Bovine TB costs taxpayers around £100 million (US$139 million) a year, with more than 36,000 cattle slaughtered last year to control the disease which mainly affects their respiratory system.
A joint statement from the chief veterinary officers from England, Scotland and Wales said the trials were an "important step forward".
"If successful, the world-leading project could lead to the first ever deployment of a cattle bTB vaccine and Diva skin test, and will be instrumental in turning the tide against this terrible disease which impacts many countries around the world", they added.
Badgers, a protected species in the UK, are capable of transmitting the disease to livestock although wildlife campaigners say they are not the primary cause of the spread in cattle.
Dawn Varley, acting CEO at Badger Trust, said: "We've been calling for serious investment in a cattle vaccine for over 10 years, as bTB is a cattle disease spread by cattle to cattle and primarily through cattle movements from farm to farm, and so it's only by addressing the disease in cattle that the battle will be won."

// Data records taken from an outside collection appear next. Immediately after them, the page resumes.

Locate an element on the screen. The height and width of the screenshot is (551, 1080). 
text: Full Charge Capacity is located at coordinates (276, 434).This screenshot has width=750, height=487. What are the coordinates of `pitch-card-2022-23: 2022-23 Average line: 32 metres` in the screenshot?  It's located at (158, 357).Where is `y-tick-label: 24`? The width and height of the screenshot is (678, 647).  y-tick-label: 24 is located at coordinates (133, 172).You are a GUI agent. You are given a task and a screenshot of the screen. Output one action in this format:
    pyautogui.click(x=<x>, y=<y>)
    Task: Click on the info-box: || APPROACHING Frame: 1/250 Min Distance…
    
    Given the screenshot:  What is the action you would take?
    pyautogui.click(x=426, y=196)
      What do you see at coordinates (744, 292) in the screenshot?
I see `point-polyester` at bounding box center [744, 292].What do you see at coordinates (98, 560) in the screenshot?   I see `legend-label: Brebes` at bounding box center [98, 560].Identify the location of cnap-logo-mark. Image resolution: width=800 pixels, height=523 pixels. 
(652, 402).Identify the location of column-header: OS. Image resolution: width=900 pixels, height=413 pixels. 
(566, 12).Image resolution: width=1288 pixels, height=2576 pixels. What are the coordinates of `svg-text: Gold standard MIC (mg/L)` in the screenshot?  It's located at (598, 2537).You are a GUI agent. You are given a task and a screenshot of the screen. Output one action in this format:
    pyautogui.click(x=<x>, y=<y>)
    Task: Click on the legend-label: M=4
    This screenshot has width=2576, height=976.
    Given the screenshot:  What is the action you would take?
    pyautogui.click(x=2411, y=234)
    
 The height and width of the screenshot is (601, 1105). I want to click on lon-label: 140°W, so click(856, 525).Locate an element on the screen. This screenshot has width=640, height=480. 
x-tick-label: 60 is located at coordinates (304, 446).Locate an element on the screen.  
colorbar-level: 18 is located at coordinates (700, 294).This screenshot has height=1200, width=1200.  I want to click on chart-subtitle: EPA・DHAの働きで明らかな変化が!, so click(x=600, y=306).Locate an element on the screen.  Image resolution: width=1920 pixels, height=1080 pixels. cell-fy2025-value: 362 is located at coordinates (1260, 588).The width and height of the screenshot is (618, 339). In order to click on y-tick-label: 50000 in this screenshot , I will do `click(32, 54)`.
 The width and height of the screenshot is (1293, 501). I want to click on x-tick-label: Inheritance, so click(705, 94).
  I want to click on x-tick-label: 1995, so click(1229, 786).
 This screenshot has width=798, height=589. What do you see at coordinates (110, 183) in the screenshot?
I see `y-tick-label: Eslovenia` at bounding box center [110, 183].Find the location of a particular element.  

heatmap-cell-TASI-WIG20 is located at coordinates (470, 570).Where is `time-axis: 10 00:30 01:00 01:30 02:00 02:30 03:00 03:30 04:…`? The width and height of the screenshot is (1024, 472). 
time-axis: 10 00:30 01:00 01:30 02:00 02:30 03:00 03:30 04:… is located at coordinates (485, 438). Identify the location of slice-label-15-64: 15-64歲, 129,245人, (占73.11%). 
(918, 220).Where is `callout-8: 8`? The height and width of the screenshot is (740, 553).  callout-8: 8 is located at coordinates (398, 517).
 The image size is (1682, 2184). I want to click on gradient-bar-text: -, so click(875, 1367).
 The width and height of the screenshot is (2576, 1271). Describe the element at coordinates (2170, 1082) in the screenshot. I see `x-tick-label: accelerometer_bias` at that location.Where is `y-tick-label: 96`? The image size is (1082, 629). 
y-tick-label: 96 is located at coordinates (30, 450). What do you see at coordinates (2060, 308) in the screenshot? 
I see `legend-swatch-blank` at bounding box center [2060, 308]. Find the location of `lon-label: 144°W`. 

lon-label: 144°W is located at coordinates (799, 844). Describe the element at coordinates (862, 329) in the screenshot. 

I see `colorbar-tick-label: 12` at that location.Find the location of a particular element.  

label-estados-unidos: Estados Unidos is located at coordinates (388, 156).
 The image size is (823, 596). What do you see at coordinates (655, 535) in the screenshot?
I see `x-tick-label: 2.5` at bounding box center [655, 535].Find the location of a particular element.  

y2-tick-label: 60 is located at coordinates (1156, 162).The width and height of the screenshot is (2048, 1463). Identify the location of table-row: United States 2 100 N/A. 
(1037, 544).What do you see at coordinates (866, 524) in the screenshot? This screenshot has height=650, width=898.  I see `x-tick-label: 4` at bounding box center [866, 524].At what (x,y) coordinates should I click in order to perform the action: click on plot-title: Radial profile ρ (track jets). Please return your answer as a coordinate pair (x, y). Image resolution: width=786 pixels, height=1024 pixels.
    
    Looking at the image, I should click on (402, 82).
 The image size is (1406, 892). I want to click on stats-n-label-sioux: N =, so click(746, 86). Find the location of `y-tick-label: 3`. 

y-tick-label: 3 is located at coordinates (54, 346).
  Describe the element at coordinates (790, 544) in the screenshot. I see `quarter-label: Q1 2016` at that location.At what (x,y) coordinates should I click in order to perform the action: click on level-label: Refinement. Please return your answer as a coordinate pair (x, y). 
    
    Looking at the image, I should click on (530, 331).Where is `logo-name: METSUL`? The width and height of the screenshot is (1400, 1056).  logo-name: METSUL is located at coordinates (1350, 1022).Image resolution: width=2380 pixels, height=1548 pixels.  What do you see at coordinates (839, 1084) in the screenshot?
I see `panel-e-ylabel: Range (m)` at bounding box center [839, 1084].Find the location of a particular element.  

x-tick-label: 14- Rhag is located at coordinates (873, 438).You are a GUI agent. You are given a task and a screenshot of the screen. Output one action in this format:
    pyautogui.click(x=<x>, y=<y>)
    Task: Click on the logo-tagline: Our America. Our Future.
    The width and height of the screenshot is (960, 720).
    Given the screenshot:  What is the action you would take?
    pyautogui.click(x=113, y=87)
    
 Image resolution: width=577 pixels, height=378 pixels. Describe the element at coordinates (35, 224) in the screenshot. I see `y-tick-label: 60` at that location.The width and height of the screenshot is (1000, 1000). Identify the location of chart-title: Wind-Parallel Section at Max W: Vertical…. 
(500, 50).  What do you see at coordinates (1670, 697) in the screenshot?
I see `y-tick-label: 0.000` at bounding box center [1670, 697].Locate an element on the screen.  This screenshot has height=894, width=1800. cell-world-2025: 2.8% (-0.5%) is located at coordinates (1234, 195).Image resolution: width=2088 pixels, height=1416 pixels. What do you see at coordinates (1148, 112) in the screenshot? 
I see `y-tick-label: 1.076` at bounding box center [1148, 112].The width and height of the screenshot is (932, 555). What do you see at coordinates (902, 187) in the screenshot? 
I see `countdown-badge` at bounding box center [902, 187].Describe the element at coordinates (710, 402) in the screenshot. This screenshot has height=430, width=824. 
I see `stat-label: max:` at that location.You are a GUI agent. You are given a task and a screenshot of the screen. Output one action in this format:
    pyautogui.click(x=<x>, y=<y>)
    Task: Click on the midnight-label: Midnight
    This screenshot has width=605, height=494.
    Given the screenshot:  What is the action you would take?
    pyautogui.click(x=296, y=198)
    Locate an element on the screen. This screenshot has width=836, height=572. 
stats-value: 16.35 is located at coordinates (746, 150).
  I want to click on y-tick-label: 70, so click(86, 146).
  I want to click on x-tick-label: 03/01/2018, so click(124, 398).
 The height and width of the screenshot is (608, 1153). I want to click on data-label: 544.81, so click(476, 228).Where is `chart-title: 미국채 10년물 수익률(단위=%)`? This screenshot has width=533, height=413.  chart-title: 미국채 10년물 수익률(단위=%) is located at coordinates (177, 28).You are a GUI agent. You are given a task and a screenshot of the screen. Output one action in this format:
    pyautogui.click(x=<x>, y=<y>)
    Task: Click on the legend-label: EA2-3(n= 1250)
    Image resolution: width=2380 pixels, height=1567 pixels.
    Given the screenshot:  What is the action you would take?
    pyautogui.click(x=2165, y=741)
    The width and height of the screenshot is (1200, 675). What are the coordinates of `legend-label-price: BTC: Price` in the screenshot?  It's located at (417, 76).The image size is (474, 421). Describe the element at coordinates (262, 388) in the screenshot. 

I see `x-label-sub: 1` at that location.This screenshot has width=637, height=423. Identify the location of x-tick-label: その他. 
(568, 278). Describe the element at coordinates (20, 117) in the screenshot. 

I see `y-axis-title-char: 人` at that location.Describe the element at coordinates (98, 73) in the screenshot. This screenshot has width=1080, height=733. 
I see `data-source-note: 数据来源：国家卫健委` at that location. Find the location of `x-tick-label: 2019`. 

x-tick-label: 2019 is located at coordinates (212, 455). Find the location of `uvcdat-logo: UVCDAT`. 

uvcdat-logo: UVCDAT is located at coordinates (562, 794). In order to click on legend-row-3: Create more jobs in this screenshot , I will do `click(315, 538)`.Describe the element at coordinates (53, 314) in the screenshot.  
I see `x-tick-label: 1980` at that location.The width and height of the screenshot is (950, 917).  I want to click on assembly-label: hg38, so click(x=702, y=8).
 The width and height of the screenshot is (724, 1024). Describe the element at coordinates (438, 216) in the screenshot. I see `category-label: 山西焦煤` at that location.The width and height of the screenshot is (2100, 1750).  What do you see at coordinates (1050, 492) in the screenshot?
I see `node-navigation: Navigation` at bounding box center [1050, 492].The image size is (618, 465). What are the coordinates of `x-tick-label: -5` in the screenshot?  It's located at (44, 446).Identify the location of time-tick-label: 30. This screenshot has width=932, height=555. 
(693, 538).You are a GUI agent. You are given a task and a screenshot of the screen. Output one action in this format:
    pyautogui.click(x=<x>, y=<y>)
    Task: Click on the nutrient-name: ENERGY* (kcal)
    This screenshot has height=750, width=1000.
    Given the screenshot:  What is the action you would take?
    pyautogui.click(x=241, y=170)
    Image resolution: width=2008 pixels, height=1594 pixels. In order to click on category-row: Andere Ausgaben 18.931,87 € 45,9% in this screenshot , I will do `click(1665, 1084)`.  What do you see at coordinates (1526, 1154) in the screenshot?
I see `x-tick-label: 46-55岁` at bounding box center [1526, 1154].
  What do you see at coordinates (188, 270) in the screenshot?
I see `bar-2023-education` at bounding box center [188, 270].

The vaccine has already been tested in countries including New Zealand.
However, the skin test will enable vets to identify which cattle have been vaccinated and which are infected with the disease, which was not previously possible.
The first phase of trials will determine the safety and accuracy of the Diva skin test, starting with the Hertfordshire farm and then expanding to more farms in England and Wales.
If successful, phase two will see both the vaccine and skin test trialed together to gather evidence to license the products for use in the UK.